Así, los días eran más largos, los disfrutábamos más, y yo no llegaba al extremo, al límite como en Amsterdam. Fue un viaje con menos dolor, y por tanto, del que no me costó tanto recuperarme.

El Viaje de Nuestras Vidas, lo hemos planteado así, madrugar, ruta por la mañana, comer, vuelta al hotel, descanso, y a seguir disfrutando de la ciudad.

El Viaje de Nuestras Vidas

Suena muy pomposo, lo sé.

Es un viaje muy especial, una gran carga sentimental detrás.

Los que me conocéis, sabéis un poco la historia.

Es una historia de superación, de dolor, de retos, de pérdidas.

Mi historia.

Emma, ha cumplido 18 años este mes, el pasado día 1, y hace meses, mi madre, dijo que le pagaba un viaje.

La niña feliz, la abuela contenta, y la madre, osea, yo, preocupada.

Preocupada porque veía a mi niña viajando sola por Europa, ¡mi niña!

Emma y yo tenemos una relación especial, muy estrecha, pasar tantos años sola, superar problemas, vivir mi enfermedad, nos ha unido; no voy a decir que soy su mejor amiga, porque no lo soy, y tampoco lo pretendo.
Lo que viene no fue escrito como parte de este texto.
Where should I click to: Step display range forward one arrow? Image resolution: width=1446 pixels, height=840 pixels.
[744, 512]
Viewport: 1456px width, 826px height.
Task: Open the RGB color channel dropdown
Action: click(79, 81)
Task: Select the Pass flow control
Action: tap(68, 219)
Soy su madre, pero nuestra conexión es especial.

Basándome en esa conexión y conociendo a mi hija, le propuse hacer el viaje juntas.

Aceptó, sin pensarlo, aceptó.

Yo me pagaba mi parte, y juntas recorreríamos dos ciudades europeas.

Juntas por Europa

Nos costó decidirnos, Milán, Roma, París, Londres, Berlín, Copenhague, Dublín, Estocolmo, fueron algunas de nuestras opciones, finalmente, como sabéis, elegimos Berlín y Londres.

Ya teníamos la ruta, podíamos empezar a concretar, tenía que ser en Agosto, porque era el mes de su cumpleaños, y porque así me daría tiempo a ahorrar.

Mientras nosotras planeábamos el viaje, mi madre también planeaba algo.

Apuntarse, si señor; apuntarse al viaje. Y Emma que, es como es, una buena niña, y que le encanta viajar con nosotras, dijo que de acuerdo, que perfecto.

Haríamos el viaje las tres juntas.

Y aquí estamos, a punto de salir para el aeropuerto, a hacer realidad un sueño.

Me voy de viaje, nos vamos de viaje, y prometo disfrutar cada instante, prometo crear recuerdos, #ViviendoMomentos, que por supuesto, os contaré.

Me voy de viaje, y soy feliz, muy feliz; y me llevo a la #Fibromialgia conmigo, al #DolorCrónico, deseando que no hagan de las suyas; porque yo pienso seguir #SiempreAdelante.